* GOAL OF THE EXERCISE
Reproduce the listing below in its entirety. Change nothing.

* MATERIAL PROVIDED

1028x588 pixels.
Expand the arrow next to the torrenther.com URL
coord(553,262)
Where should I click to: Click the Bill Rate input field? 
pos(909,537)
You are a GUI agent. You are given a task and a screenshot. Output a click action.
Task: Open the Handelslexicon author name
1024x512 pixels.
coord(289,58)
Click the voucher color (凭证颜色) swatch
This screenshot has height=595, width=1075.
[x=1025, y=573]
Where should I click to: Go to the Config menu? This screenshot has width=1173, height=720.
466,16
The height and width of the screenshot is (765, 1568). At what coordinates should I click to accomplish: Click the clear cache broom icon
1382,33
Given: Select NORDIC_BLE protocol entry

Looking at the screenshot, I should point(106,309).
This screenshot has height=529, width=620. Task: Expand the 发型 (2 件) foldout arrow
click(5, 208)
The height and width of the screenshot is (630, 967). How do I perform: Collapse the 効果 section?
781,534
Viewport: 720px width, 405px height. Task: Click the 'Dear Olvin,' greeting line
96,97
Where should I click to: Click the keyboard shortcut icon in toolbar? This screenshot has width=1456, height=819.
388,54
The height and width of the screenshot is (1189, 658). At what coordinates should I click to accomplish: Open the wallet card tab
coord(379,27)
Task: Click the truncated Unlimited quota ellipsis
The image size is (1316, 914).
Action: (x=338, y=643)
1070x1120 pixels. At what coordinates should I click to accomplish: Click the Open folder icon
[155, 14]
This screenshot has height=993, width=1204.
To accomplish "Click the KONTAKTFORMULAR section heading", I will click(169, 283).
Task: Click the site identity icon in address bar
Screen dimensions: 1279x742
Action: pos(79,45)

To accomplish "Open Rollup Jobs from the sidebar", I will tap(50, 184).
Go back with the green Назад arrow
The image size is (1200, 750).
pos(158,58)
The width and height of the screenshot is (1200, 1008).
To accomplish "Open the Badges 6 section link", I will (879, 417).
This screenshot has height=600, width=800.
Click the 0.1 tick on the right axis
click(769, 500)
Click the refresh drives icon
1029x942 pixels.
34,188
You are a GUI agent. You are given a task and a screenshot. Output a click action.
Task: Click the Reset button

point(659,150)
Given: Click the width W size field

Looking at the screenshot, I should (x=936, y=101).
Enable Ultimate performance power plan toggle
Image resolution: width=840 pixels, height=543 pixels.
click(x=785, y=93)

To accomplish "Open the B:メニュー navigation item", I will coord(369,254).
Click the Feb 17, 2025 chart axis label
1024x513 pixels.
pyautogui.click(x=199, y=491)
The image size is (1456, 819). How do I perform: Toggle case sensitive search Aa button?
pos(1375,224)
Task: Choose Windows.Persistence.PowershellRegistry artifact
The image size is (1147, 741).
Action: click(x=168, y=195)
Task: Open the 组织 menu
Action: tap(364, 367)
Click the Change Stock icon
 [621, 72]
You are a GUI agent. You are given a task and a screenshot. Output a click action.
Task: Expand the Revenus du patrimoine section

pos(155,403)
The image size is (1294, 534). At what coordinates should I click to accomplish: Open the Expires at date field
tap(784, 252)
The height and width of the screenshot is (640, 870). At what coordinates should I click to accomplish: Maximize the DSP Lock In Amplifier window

* ANSWER BOX
1028x588 pixels.
Expand the arrow next to the torrenther.com URL
coord(553,262)
Where should I click to: Click the Bill Rate input field? 
pos(909,537)
You are a GUI agent. You are given a task and a screenshot. Output a click action.
Task: Open the Handelslexicon author name
1024x512 pixels.
coord(289,58)
Click the voucher color (凭证颜色) swatch
This screenshot has height=595, width=1075.
[x=1025, y=573]
Where should I click to: Go to the Config menu? This screenshot has width=1173, height=720.
466,16
The height and width of the screenshot is (765, 1568). At what coordinates should I click to accomplish: Click the clear cache broom icon
1382,33
Given: Select NORDIC_BLE protocol entry

Looking at the screenshot, I should point(106,309).
This screenshot has height=529, width=620. Task: Expand the 发型 (2 件) foldout arrow
click(5, 208)
The height and width of the screenshot is (630, 967). How do I perform: Collapse the 効果 section?
781,534
Viewport: 720px width, 405px height. Task: Click the 'Dear Olvin,' greeting line
96,97
Where should I click to: Click the keyboard shortcut icon in toolbar? This screenshot has width=1456, height=819.
388,54
The height and width of the screenshot is (1189, 658). At what coordinates should I click to accomplish: Open the wallet card tab
coord(379,27)
Task: Click the truncated Unlimited quota ellipsis
The image size is (1316, 914).
Action: (x=338, y=643)
1070x1120 pixels. At what coordinates should I click to accomplish: Click the Open folder icon
[155, 14]
This screenshot has height=993, width=1204.
To accomplish "Click the KONTAKTFORMULAR section heading", I will click(169, 283).
Task: Click the site identity icon in address bar
Screen dimensions: 1279x742
Action: pos(79,45)

To accomplish "Open Rollup Jobs from the sidebar", I will tap(50, 184).
Go back with the green Назад arrow
The image size is (1200, 750).
pos(158,58)
The width and height of the screenshot is (1200, 1008).
To accomplish "Open the Badges 6 section link", I will (879, 417).
This screenshot has height=600, width=800.
Click the 0.1 tick on the right axis
click(769, 500)
Click the refresh drives icon
1029x942 pixels.
34,188
You are a GUI agent. You are given a task and a screenshot. Output a click action.
Task: Click the Reset button

point(659,150)
Given: Click the width W size field

Looking at the screenshot, I should (x=936, y=101).
Enable Ultimate performance power plan toggle
Image resolution: width=840 pixels, height=543 pixels.
click(x=785, y=93)

To accomplish "Open the B:メニュー navigation item", I will coord(369,254).
Click the Feb 17, 2025 chart axis label
1024x513 pixels.
pyautogui.click(x=199, y=491)
The image size is (1456, 819). How do I perform: Toggle case sensitive search Aa button?
pos(1375,224)
Task: Choose Windows.Persistence.PowershellRegistry artifact
The image size is (1147, 741).
Action: click(x=168, y=195)
Task: Open the 组织 menu
Action: tap(364, 367)
Click the Change Stock icon
 [621, 72]
You are a GUI agent. You are given a task and a screenshot. Output a click action.
Task: Expand the Revenus du patrimoine section

pos(155,403)
The image size is (1294, 534). At what coordinates should I click to accomplish: Open the Expires at date field
tap(784, 252)
The height and width of the screenshot is (640, 870). At what coordinates should I click to accomplish: Maximize the DSP Lock In Amplifier window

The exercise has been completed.